WORK INSTRUCTION:
Write the records out once more, so that nothing differs from the original.

START DATA SUPPLIED

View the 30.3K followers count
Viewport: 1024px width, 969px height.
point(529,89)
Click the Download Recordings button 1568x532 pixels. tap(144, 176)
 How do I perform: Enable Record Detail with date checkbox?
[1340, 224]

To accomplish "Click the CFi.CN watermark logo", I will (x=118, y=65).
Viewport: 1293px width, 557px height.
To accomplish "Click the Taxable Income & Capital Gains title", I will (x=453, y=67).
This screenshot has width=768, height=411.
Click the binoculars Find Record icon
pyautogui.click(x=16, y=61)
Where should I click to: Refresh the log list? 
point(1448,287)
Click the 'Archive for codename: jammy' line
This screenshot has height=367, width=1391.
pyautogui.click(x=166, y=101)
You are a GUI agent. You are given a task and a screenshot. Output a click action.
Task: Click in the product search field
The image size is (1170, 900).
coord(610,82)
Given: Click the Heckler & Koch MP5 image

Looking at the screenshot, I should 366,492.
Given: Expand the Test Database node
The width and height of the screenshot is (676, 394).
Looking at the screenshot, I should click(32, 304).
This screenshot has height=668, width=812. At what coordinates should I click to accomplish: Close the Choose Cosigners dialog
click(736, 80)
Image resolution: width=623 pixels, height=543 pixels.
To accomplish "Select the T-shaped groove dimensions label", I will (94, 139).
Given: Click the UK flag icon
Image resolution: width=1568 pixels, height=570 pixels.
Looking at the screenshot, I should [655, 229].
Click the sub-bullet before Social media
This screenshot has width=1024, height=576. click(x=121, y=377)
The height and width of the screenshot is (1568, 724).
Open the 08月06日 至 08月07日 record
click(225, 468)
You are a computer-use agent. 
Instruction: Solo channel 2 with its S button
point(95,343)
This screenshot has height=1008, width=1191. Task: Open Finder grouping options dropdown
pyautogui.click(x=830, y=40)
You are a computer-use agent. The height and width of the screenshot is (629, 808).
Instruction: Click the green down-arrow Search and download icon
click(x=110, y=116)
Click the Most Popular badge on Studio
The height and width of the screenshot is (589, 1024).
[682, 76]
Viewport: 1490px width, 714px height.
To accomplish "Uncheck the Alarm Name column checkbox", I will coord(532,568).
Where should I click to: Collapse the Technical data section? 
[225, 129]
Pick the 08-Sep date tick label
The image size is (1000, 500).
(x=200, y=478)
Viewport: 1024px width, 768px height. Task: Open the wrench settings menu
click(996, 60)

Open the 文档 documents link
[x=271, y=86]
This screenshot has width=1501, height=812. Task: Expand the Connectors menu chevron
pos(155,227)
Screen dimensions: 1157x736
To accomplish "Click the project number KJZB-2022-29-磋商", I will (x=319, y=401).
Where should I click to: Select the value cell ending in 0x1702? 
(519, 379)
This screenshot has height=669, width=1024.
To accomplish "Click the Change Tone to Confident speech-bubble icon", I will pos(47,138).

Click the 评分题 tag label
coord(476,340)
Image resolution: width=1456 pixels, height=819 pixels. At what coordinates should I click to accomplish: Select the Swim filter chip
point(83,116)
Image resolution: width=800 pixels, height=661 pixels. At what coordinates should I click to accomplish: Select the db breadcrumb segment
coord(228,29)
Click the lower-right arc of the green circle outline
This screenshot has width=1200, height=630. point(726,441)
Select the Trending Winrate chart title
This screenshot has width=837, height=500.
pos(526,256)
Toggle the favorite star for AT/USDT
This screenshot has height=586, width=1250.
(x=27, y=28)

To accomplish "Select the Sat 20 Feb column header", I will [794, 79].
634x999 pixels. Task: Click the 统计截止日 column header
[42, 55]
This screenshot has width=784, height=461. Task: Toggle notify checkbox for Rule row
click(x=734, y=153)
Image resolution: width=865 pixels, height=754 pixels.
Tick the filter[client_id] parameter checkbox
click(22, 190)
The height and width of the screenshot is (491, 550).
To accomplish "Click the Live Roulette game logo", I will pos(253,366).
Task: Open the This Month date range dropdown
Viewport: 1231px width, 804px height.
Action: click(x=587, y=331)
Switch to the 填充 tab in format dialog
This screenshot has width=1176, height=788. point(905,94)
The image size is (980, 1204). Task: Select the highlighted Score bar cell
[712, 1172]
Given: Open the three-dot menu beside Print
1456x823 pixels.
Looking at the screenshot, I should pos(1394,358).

END DATA SUPPLIED

SOLUTION:
View the 30.3K followers count
Viewport: 1024px width, 969px height.
point(529,89)
Click the Download Recordings button 1568x532 pixels. tap(144, 176)
 How do I perform: Enable Record Detail with date checkbox?
[1340, 224]

To accomplish "Click the CFi.CN watermark logo", I will (x=118, y=65).
Viewport: 1293px width, 557px height.
To accomplish "Click the Taxable Income & Capital Gains title", I will (x=453, y=67).
This screenshot has width=768, height=411.
Click the binoculars Find Record icon
pyautogui.click(x=16, y=61)
Where should I click to: Refresh the log list? 
point(1448,287)
Click the 'Archive for codename: jammy' line
This screenshot has height=367, width=1391.
pyautogui.click(x=166, y=101)
You are a GUI agent. You are given a task and a screenshot. Output a click action.
Task: Click in the product search field
The image size is (1170, 900).
coord(610,82)
Given: Click the Heckler & Koch MP5 image

Looking at the screenshot, I should 366,492.
Given: Expand the Test Database node
The width and height of the screenshot is (676, 394).
Looking at the screenshot, I should click(32, 304).
This screenshot has height=668, width=812. At what coordinates should I click to accomplish: Close the Choose Cosigners dialog
click(736, 80)
Image resolution: width=623 pixels, height=543 pixels.
To accomplish "Select the T-shaped groove dimensions label", I will (94, 139).
Given: Click the UK flag icon
Image resolution: width=1568 pixels, height=570 pixels.
Looking at the screenshot, I should [655, 229].
Click the sub-bullet before Social media
This screenshot has width=1024, height=576. click(x=121, y=377)
The height and width of the screenshot is (1568, 724).
Open the 08月06日 至 08月07日 record
click(225, 468)
You are a computer-use agent. 
Instruction: Solo channel 2 with its S button
point(95,343)
This screenshot has height=1008, width=1191. Task: Open Finder grouping options dropdown
pyautogui.click(x=830, y=40)
You are a computer-use agent. The height and width of the screenshot is (629, 808).
Instruction: Click the green down-arrow Search and download icon
click(x=110, y=116)
Click the Most Popular badge on Studio
The height and width of the screenshot is (589, 1024).
[682, 76]
Viewport: 1490px width, 714px height.
To accomplish "Uncheck the Alarm Name column checkbox", I will coord(532,568).
Where should I click to: Collapse the Technical data section? 
[225, 129]
Pick the 08-Sep date tick label
The image size is (1000, 500).
(x=200, y=478)
Viewport: 1024px width, 768px height. Task: Open the wrench settings menu
click(996, 60)

Open the 文档 documents link
[x=271, y=86]
This screenshot has width=1501, height=812. Task: Expand the Connectors menu chevron
pos(155,227)
Screen dimensions: 1157x736
To accomplish "Click the project number KJZB-2022-29-磋商", I will (x=319, y=401).
Where should I click to: Select the value cell ending in 0x1702? 
(519, 379)
This screenshot has height=669, width=1024.
To accomplish "Click the Change Tone to Confident speech-bubble icon", I will pos(47,138).

Click the 评分题 tag label
coord(476,340)
Image resolution: width=1456 pixels, height=819 pixels. At what coordinates should I click to accomplish: Select the Swim filter chip
point(83,116)
Image resolution: width=800 pixels, height=661 pixels. At what coordinates should I click to accomplish: Select the db breadcrumb segment
coord(228,29)
Click the lower-right arc of the green circle outline
This screenshot has width=1200, height=630. point(726,441)
Select the Trending Winrate chart title
This screenshot has width=837, height=500.
pos(526,256)
Toggle the favorite star for AT/USDT
This screenshot has height=586, width=1250.
(x=27, y=28)

To accomplish "Select the Sat 20 Feb column header", I will [794, 79].
634x999 pixels. Task: Click the 统计截止日 column header
[42, 55]
This screenshot has width=784, height=461. Task: Toggle notify checkbox for Rule row
click(x=734, y=153)
Image resolution: width=865 pixels, height=754 pixels.
Tick the filter[client_id] parameter checkbox
click(22, 190)
The height and width of the screenshot is (491, 550).
To accomplish "Click the Live Roulette game logo", I will pos(253,366).
Task: Open the This Month date range dropdown
Viewport: 1231px width, 804px height.
Action: click(x=587, y=331)
Switch to the 填充 tab in format dialog
This screenshot has width=1176, height=788. point(905,94)
The image size is (980, 1204). Task: Select the highlighted Score bar cell
[712, 1172]
Given: Open the three-dot menu beside Print
1456x823 pixels.
Looking at the screenshot, I should pos(1394,358).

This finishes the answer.